Published 17:20 IST, September 4th 2024
Current account balance to revert to deficit of 0.8% of GDP in Q1: India Ratings
Ind-Ra attributed the expected deficit to be caused by factors such as a mere 1.0 per cent YoY growth in merchandise exports to around $108 billion in Q2FY25.
- Economy
- 3 min read
India's current account balance will revert to a deficit of around $8 billion, or 0.8 percent of the GDP, during the first quarter of FY25 from a surplus of about $5.7 billion, or 0.6 percent of GDP in the last quarter of FY24. This is according to an analysis carried out by India Ratings and Research, Ind-Ra. This is in contrast to the deficit of $9.0 billion, or 1.0 per cent of GDP, recorded during the same quarter of the last year, and reflects the variability in the country's external trade dynamics.

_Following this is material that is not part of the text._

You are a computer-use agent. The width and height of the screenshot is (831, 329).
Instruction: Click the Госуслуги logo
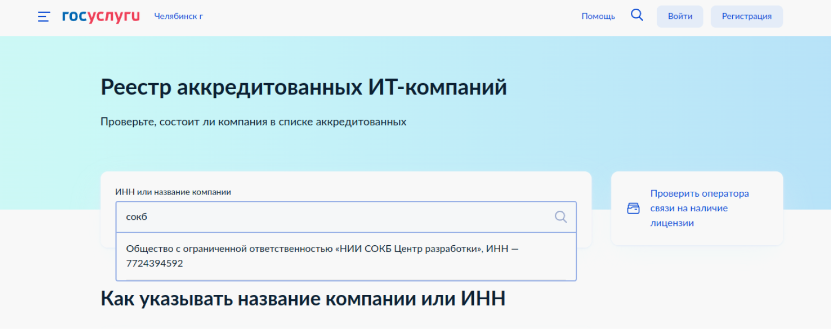(x=101, y=16)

Ind-Ra attributed the expected deficit to be caused by factors such as a mere 1.0 per cent YoY growth in merchandise exports to around $108 billion in Q2FY25, on the back of a supportive statistical base effect. On the other hand, merchandise imports are expected to rise 3.5 per cent YoY to around $176 billion in the same period, resulting in a goods trade deficit of around $68 billion.
The global economic environment remained mixed, resilient, but beset by uncertainty in trading activity. While global trade rose 1.4 per cent year-on-year in the first quarter of FY25, the first contraction in the global manufacturing Purchasing Managers' Index for 2024 was seen in July, extending into August. This has, therefore, accordingly tempered expectations of robust export growth in the forthcoming quarters.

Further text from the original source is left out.